Records for this exercise:
##############################

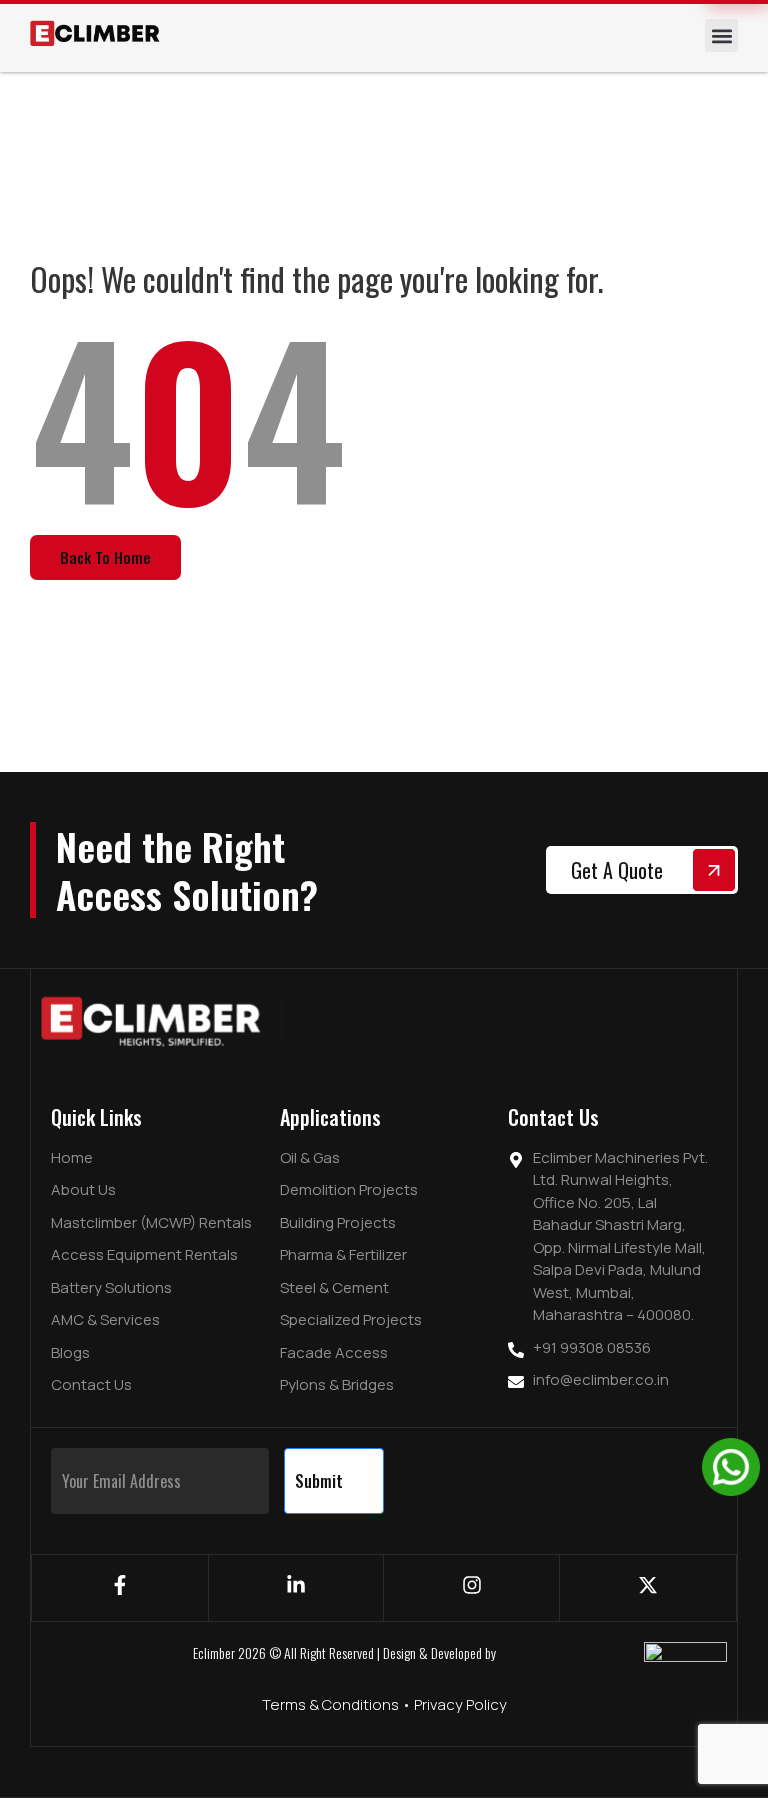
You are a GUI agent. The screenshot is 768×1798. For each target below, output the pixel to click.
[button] (721, 35)
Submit (319, 1481)
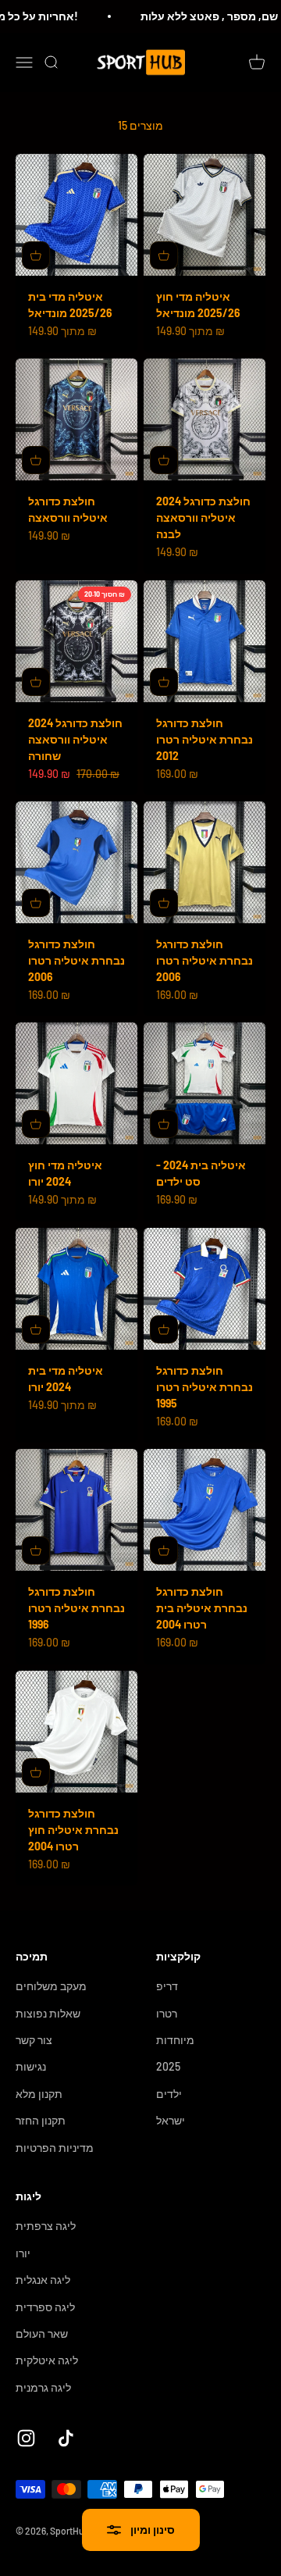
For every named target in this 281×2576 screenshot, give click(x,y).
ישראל (170, 2120)
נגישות (31, 2066)
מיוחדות (175, 2039)
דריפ (167, 1986)
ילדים (169, 2093)
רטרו (166, 2013)
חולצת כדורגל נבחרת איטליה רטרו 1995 (204, 1387)
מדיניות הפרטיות (55, 2147)
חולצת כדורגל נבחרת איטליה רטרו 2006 (76, 960)
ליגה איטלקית (47, 2360)
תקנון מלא (39, 2093)
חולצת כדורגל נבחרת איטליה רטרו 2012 (204, 739)
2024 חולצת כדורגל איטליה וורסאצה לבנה (203, 517)
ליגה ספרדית (45, 2307)
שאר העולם (42, 2333)
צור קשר (34, 2039)
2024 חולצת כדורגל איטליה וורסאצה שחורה (75, 739)
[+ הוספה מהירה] (36, 255)
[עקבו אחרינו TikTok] (65, 2438)
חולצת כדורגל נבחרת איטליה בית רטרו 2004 (201, 1608)
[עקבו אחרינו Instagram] (26, 2438)
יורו (23, 2253)
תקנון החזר (41, 2120)
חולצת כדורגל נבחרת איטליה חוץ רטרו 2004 (73, 1830)
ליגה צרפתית (46, 2225)
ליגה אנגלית (43, 2279)
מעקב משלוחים (51, 1986)
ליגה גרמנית (43, 2387)
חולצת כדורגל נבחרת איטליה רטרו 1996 (76, 1608)
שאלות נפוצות (48, 2013)
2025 (168, 2066)
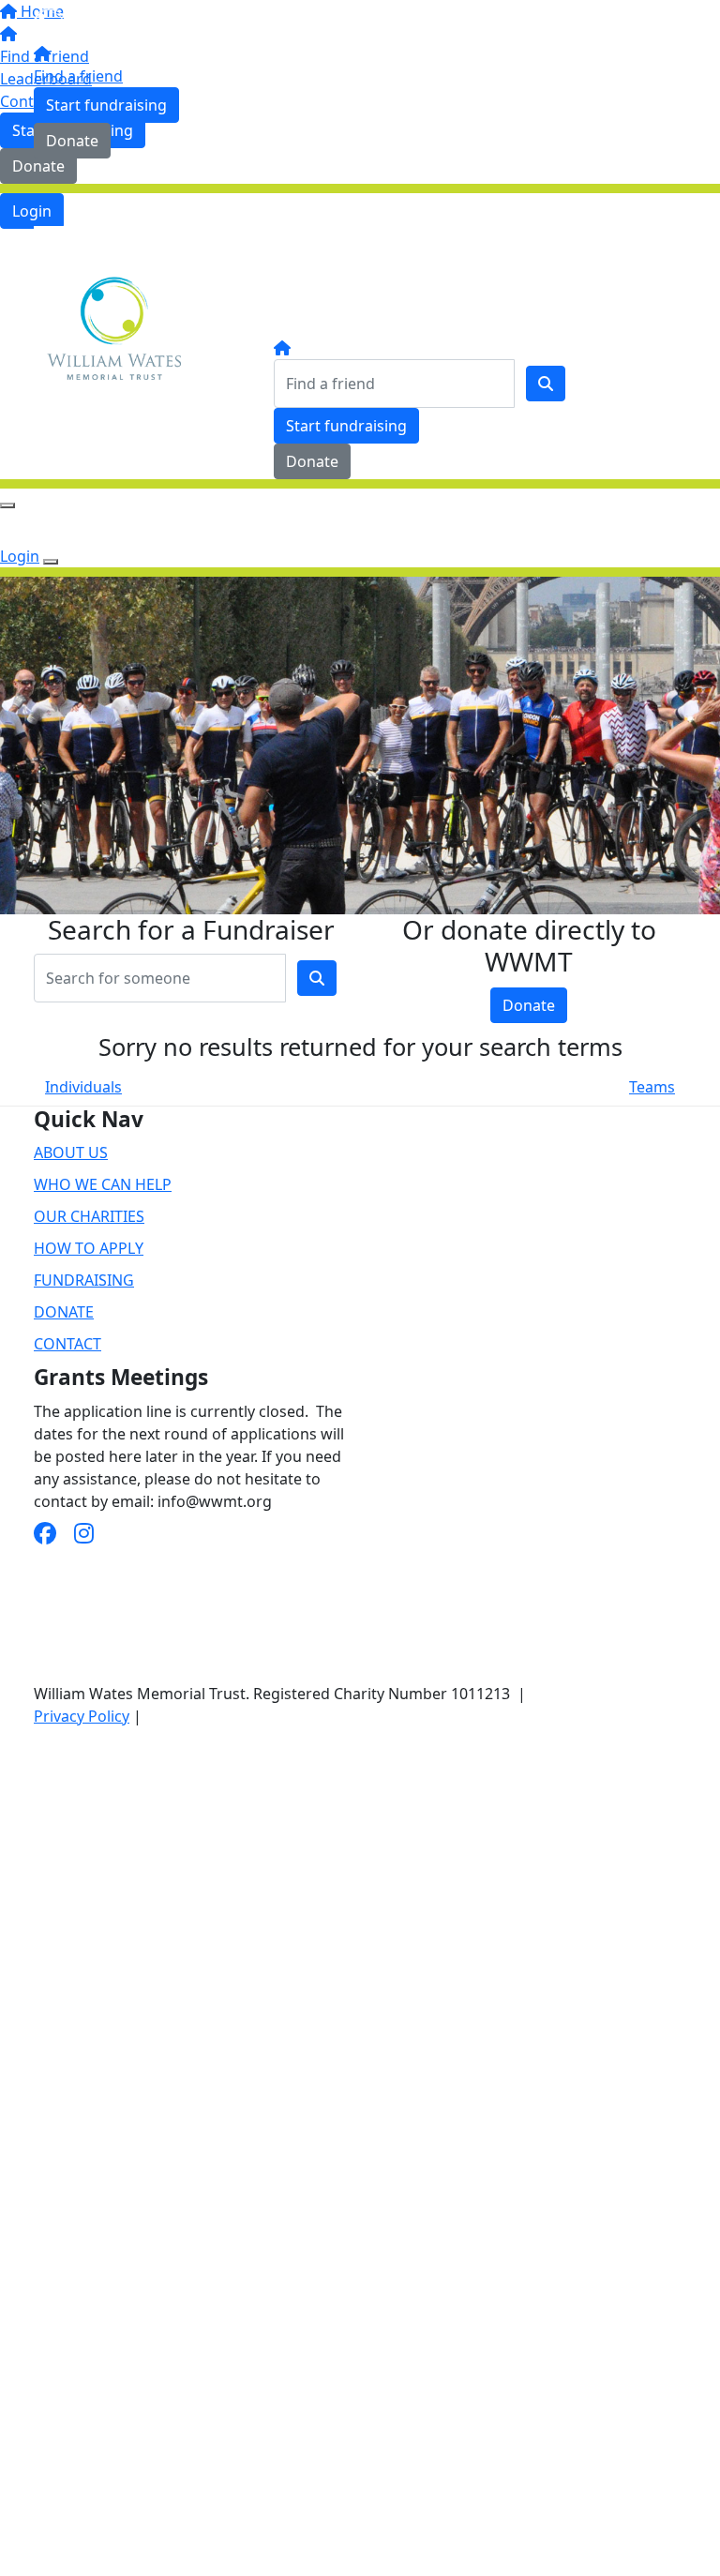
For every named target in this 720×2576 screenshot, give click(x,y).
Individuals (83, 1087)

##############################

Activity: Copy only the lines in the listing that contain "target".

Expected answer:
You are a GUI agent. The screenshot is 768×1798. For each target below, output the pixel to click.
For every named target in this 281×2576 screenshot, give click(x,y).
For every named target in this 720×2576 screenshot, give click(x,y).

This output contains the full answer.